Benjamin was also required to have a liver test done once a week to monitor its condition and function. Since I had run out of funds and Benjamin needed medication and my debts had accumulated, I decided to call for a fundraising. We managed to raise Ksh70000. Benjamin’s condition improved tremendously and we moved back to Nyahururu. The weekly appointments were rescheduled to once a month. Benjamin was now six months and still on breast milk only. I couldn’t wean him because he was still too weak.

When all seemed fine, Benjamin developed a heavy cough and high fever. I rushed him to Nyahururu General Hospital where he was diagnosed with an over sized heart and rheumatic fever. He was admitted immediately. The medication administered didn’t seem to work. The situation got worse. Benjamin was not crying, moving, urinating or breastfeeding. I tried pressing my breast milk into his mouth but he could not even swallow. He was put on oxygen, as he couldn’t breath by himself. I was traumatised that I couldn’t even talk; the most I could do was just cry. I knelt down and asked God not to let my baby die.

When nothing seemed to work, I gave up. I said my final prayers thanking God for having brought Benjamin in my life. I then surrendered Benjamin’s life to God. I held him in my arms and waited for him to grasp his final breath. At midnight, a miracle happened, Benjamin opened his eyes and started playing around. I was surprised beyond words. His fever had drastically dropped and results from a heart x-ray revealed that his heart had gone back to its normal size. Doctors were equally surprised; they couldn’t explain his speedy recovery. We were discharged three days later.

Benjamin had another liver test done that showed his liver was normal. He is today a healthy normal baby and nothing makes me happier than this.
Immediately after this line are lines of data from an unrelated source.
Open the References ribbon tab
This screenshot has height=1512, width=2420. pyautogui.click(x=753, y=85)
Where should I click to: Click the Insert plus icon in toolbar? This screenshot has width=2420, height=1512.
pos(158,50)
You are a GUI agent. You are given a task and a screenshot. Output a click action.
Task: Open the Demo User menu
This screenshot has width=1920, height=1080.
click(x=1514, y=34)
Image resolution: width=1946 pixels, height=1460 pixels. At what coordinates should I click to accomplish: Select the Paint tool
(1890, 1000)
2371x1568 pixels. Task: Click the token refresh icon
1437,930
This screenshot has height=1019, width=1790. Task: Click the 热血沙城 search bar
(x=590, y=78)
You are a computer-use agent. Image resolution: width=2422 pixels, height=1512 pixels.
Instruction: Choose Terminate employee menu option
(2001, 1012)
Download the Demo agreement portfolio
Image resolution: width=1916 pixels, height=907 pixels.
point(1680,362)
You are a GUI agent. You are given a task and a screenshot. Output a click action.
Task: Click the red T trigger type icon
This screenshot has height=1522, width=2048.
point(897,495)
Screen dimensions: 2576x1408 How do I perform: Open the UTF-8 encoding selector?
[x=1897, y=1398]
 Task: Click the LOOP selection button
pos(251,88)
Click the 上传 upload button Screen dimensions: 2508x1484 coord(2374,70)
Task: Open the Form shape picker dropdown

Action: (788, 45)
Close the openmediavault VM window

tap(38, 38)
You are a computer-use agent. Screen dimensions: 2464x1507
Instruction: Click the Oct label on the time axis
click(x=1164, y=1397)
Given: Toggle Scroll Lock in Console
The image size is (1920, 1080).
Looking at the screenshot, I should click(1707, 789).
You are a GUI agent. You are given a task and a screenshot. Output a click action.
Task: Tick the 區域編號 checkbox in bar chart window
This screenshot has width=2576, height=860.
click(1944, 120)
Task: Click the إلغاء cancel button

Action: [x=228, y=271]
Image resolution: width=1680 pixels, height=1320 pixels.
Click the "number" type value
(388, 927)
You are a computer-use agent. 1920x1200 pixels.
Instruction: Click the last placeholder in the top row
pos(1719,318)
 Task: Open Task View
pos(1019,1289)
I thank God for every breath that Benjamin grasps. Now one and a half years old, Benjamin’s ill health has not reappeared and his liver and heart remain healthy. My husband has been seeking reconciliation but I don’t want to go back to him. I would be pretending to be happy if I reconciled with him. For now, I just want to concentrate on bringing up my children. I have since moved to my own house in Nyahururu and started a business. I am very fulfilled with my life and I thank God for it.I will forever remain greatful to my family and friends for their support.”